『ONE PIECE』イム様はラスボスではない? 「ビビが欲しい」発言、所持する“麦わら帽子”……残された謎を考察

※本稿は『ONE PIECE』最新話までのネタバレを含みます。連載を未読の方はご注意ください。

 『ONE PIECE』最新エピソードにて姿が明かされ、強さの片鱗も描かれ始めたイム様ことネロナ・イム聖。しかし、まだまだイム様に関する謎は多い。

 今回はワンピース研究家の神木健児氏に、今後重要になるであろうイム様の謎について話を聞いた。

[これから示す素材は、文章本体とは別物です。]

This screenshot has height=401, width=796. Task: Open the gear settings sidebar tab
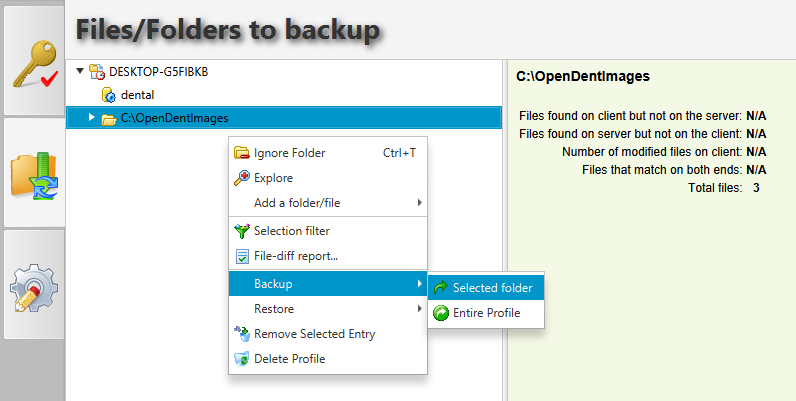pos(32,288)
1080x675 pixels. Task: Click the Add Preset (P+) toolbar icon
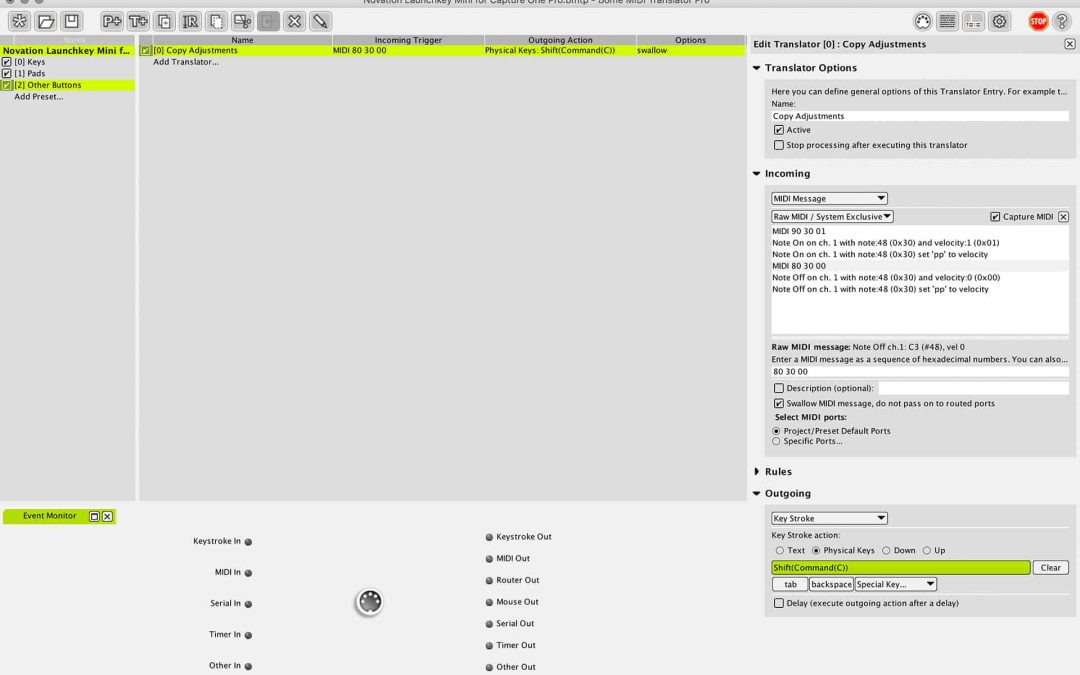coord(112,21)
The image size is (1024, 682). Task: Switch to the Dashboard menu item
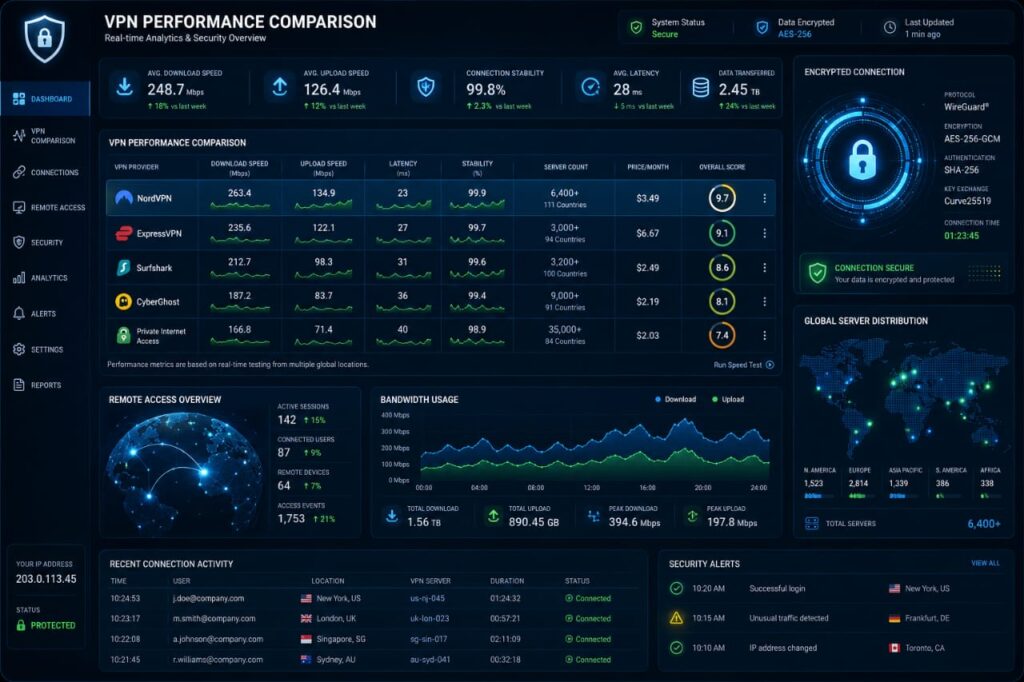pyautogui.click(x=45, y=99)
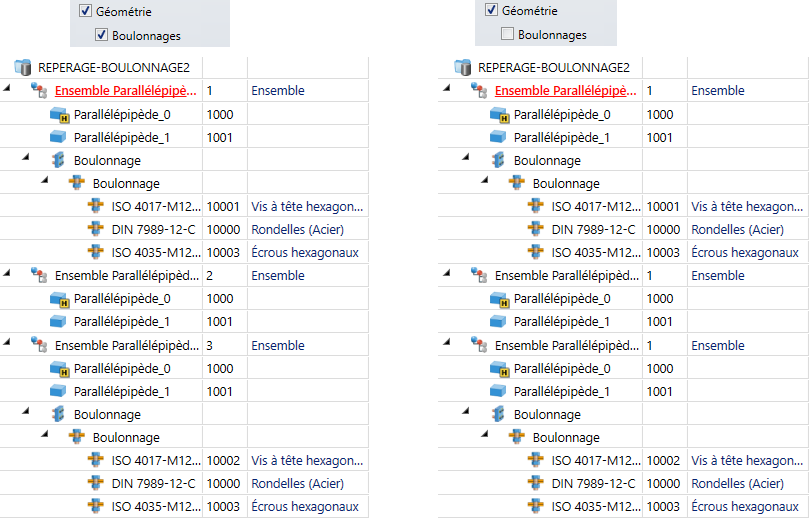Click topmost Parallélépipède_0 icon in left tree

pyautogui.click(x=59, y=114)
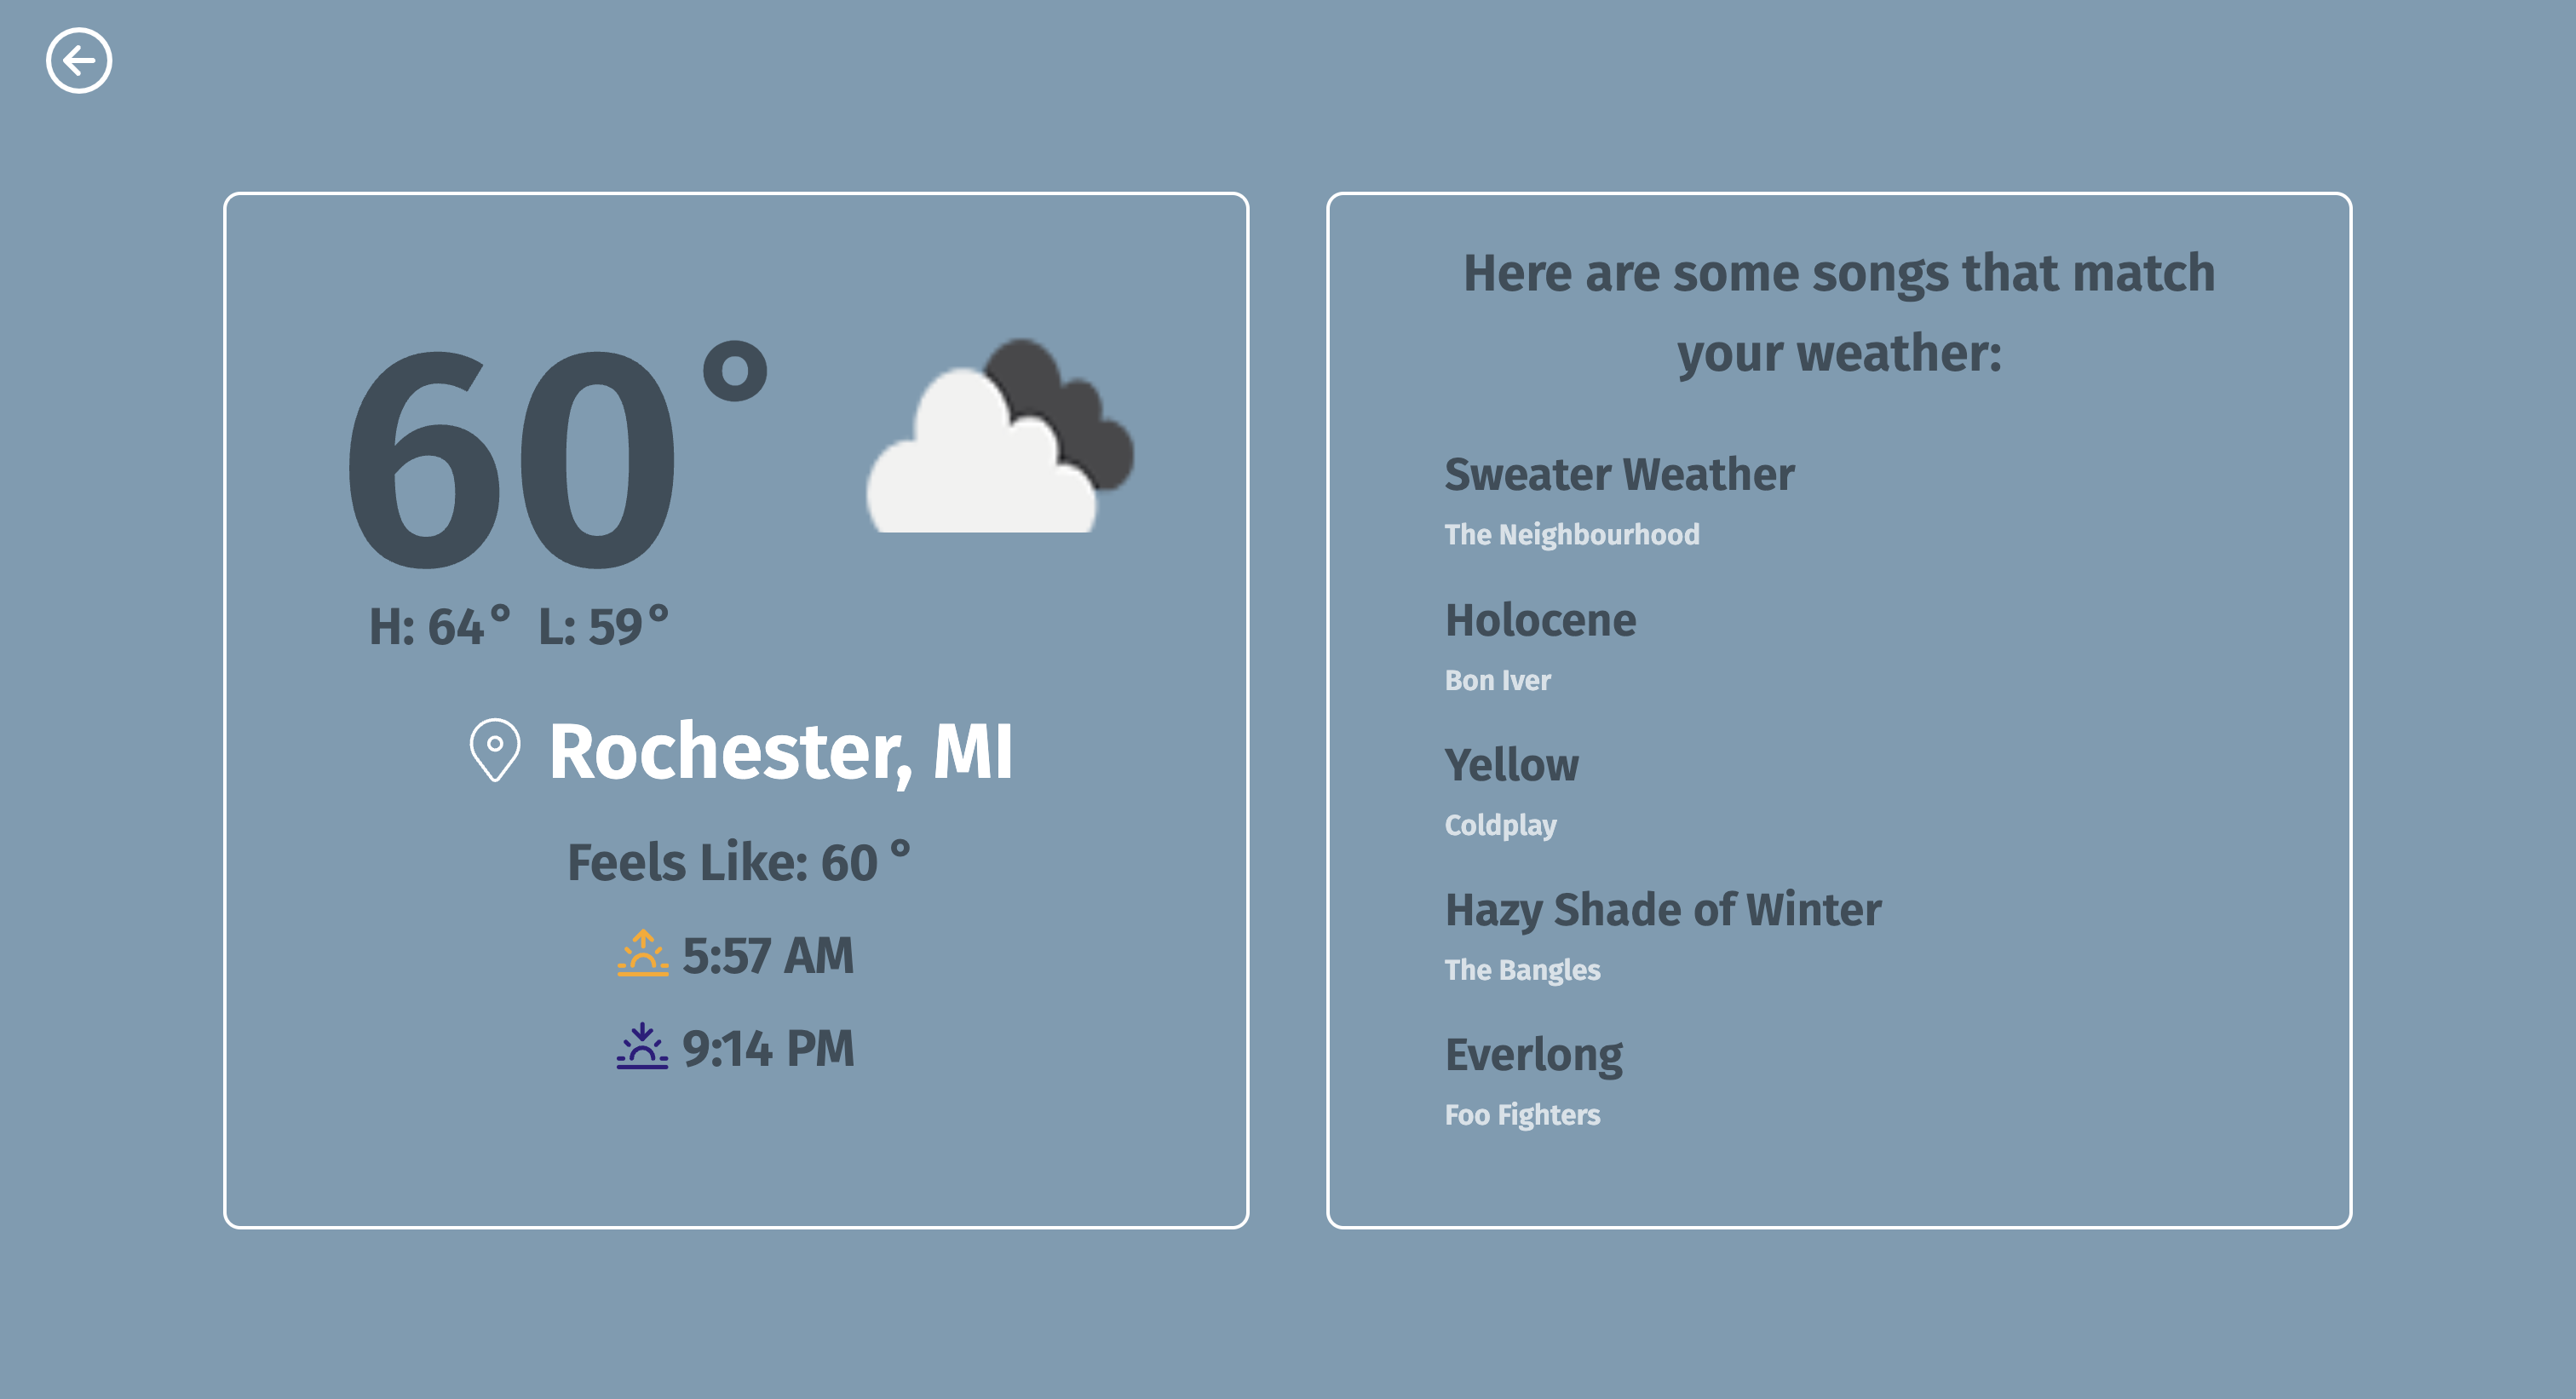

「最新『ONE PIECE』ではイム様についての新事実が次々と明かされていますが、まだまだ謎はあります。まず気になるのは、イム様がビビに執着する理由ですよね。イム様は『ビビが欲しい』と明確に発言しています。ビビを欲しがる理由には、800年前に生きたネフェルタリ・D・リリィが関係している可能性が高いのは予測できます。ただ、違和感があるのが、イム様がビビを欲したタイミングです。ビビは現在18歳ですが、行動を起こそうと思えば、ビビをどうにかする機会はいくらでもあったと思うんです。それでもイム様は18年間ビビを放置していました。コブラから話を聞くまで、リリィを信じていたのか。世界の王が集まりコブラが殺された、レヴェリー(世界会議)が転期になった可能性が高いでしょう」

 レヴェリーでの動向が描かれたエピソードには、もう1つイム様に関する重要な描写があると神木氏は続ける。

「イム様が保管している、巨大な麦わら帽子も大きな謎の1つです。この謎はおそらく非常に重要でありながら、作中で1度しか描かれていません。『ONE PIECE』ではジョイボーイ、ロジャー、シャンクス、そしてルフィと、時代ごとに麦わら帽子を被っているキャラクターが登場します。私たちは、それが受け継がれている1つの帽子だと思っていますよね。でも麦わら帽子が2つあるという事実自体が、さまざまな前提を覆す可能性があると思っています。果たして、ルフィが被っている麦わら帽子は、どこから来た物なのか。なぜ麦わら帽子は2つあるのか。イム様が所持する麦わら帽子が巨大なことも含めて、今後の物語で重要になってくるでしょう」

 “不老”だと言われているのも、イム様の大きな特徴だ。

「イム様は不老能力を持っていると思われますが、『ONE PIECE』で不老と言われると、まず思い浮かぶのがオペオペの実です。能力者の命と引き換えに対象者を不老にできるのがオペオペの実で、イム様がその能力で生き続けている可能性もあります。ただ個人的には、オペオペの実という1つの悪魔の実で、ここまでの強大な存在になれるのかには疑問を感じますね。予想ではありますが、イム様の不老と神の騎士団の復活能力も関係がありそうですし、オペオペの実だけでは説明がつかない部分も多いです。そうなるとイム様の不老の秘密は、イム様自身の『アクマの実』の能力なのではないでしょうか。19の王家の武器を蘇らせることもできる魔気(オーメン)の存在など、まだまだ『アクマの実』は底が知れません」

 それでは、『ONE PIECE』でルフィの前に立ちはだかる最も高い壁はイム様なのか。

「世界の頂点に君臨しているイム様ですが、まだラスボスと決まったわけではありません。ラスボス候補を考えると、いずれは決着をつけなければいけない黒ひげは外せませんよね。私としては、イム様よりも黒ひげがラスボスになるのではと感じています。尾田先生は、当初は『ONE PIECE』を5年で完結させるつもりだった、という旨の発言をしていました。その頃からゴールをなんとなく見据えていたと考えると、イム様という存在は5年間で描く物語に入っていたとは考えづらいので、あくまで途中で足されていったキャラクターなのではと思うんです。なので最初の構想から変わっていなければ、ラスボスは黒ひげの可能性が高いのではと。例えば黒ひげがイム様を討ち能力を奪う、そしてかつての黒ひげよりも現在のイム様よりも、さらに強くなった黒ひげとルフィが相対する展開があるかもしれません。そこにはシャンクスやサボ、昇り詰めたバギーなんかもいると考えると、本当にワクワクします」

 “世界の王”にルフィがどう立ち向かっていくのか、注目だ。